[TASK TO CARRY OUT]:
Copy each line below that includes "indicator".

[INPUT DATA]:
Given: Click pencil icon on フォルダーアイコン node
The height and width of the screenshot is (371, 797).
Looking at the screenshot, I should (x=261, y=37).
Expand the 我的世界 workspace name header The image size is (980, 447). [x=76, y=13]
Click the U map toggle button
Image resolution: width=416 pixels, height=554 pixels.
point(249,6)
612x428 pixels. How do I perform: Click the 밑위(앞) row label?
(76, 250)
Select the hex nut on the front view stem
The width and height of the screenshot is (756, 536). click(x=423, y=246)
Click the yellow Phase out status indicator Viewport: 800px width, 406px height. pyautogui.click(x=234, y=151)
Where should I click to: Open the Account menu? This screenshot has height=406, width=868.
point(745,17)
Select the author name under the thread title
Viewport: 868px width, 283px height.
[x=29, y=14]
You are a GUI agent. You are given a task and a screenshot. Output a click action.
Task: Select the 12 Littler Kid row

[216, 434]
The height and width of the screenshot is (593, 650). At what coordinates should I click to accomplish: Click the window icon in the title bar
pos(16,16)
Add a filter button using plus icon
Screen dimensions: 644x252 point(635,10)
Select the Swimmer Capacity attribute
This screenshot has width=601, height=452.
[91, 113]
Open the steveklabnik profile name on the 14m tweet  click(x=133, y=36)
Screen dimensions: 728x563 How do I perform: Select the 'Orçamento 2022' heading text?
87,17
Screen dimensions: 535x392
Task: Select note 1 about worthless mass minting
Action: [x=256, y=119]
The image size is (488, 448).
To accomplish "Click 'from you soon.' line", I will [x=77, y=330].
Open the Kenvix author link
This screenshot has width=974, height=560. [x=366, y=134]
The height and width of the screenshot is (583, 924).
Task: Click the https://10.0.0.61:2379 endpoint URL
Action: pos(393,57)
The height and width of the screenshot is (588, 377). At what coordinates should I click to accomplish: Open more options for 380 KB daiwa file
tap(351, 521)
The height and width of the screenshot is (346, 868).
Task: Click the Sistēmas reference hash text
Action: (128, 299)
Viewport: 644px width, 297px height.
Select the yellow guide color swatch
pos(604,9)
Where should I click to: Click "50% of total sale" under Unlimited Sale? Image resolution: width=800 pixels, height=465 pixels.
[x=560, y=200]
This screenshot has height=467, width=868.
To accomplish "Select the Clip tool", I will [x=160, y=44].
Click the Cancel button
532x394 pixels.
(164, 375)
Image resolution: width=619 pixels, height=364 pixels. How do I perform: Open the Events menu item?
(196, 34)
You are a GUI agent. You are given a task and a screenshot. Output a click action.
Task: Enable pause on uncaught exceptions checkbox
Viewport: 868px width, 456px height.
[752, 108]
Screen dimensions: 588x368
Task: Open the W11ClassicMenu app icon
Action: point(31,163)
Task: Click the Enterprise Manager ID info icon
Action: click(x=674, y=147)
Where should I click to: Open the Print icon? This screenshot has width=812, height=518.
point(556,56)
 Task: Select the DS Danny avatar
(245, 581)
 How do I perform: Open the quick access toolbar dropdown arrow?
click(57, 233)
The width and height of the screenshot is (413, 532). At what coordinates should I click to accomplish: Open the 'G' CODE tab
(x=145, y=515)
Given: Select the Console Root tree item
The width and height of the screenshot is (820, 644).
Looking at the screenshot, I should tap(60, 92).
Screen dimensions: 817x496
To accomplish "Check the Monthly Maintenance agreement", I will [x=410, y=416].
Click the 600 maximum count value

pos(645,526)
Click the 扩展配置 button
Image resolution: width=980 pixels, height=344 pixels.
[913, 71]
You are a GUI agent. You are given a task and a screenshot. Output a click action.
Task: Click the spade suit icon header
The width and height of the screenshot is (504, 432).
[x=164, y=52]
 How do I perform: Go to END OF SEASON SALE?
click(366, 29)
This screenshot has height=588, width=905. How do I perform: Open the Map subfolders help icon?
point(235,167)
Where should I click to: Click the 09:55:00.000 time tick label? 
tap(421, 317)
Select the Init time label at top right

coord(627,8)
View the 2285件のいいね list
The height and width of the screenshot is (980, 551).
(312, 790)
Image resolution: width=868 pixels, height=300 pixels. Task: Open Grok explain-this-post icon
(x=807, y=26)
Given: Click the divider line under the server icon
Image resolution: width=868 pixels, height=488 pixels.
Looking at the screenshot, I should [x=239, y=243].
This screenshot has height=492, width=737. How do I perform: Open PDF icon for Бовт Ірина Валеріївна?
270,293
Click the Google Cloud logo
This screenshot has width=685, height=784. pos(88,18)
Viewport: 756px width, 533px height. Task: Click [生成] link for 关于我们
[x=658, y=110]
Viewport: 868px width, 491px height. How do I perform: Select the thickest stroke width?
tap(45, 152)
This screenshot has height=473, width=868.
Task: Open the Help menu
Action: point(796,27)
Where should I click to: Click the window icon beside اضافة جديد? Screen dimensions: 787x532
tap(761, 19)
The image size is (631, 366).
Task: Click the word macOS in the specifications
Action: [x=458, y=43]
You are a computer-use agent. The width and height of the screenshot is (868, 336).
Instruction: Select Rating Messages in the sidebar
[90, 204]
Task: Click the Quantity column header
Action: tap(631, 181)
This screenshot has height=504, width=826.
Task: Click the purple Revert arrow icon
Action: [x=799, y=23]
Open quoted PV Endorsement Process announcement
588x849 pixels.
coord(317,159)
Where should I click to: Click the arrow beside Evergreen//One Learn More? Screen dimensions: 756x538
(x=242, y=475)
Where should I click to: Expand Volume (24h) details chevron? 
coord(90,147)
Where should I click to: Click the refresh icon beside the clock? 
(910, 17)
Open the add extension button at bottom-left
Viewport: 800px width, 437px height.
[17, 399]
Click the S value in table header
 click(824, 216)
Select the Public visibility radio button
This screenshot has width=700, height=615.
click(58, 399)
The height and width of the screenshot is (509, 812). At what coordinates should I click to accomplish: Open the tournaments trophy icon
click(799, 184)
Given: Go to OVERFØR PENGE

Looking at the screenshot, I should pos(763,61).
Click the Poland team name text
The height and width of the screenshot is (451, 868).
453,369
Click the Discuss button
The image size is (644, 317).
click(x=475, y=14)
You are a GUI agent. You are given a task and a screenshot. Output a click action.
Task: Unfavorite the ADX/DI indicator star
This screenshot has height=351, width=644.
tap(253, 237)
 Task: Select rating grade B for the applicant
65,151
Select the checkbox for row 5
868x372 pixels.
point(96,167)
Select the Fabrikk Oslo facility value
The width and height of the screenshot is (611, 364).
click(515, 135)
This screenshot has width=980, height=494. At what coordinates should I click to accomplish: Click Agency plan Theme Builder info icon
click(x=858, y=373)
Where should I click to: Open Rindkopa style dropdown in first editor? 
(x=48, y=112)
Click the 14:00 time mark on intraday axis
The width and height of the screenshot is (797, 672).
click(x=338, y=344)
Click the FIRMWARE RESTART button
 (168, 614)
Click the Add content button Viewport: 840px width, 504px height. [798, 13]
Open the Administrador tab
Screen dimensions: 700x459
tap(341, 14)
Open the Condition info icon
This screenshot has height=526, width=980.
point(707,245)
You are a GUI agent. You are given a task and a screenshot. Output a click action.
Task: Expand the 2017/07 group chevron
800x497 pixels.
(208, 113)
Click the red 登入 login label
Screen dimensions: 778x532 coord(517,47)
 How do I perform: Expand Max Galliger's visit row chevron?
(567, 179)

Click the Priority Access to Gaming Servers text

[TASK RESULT]:
Click the yellow Phase out status indicator Viewport: 800px width, 406px height. pyautogui.click(x=234, y=151)
Task: Unfavorite the ADX/DI indicator star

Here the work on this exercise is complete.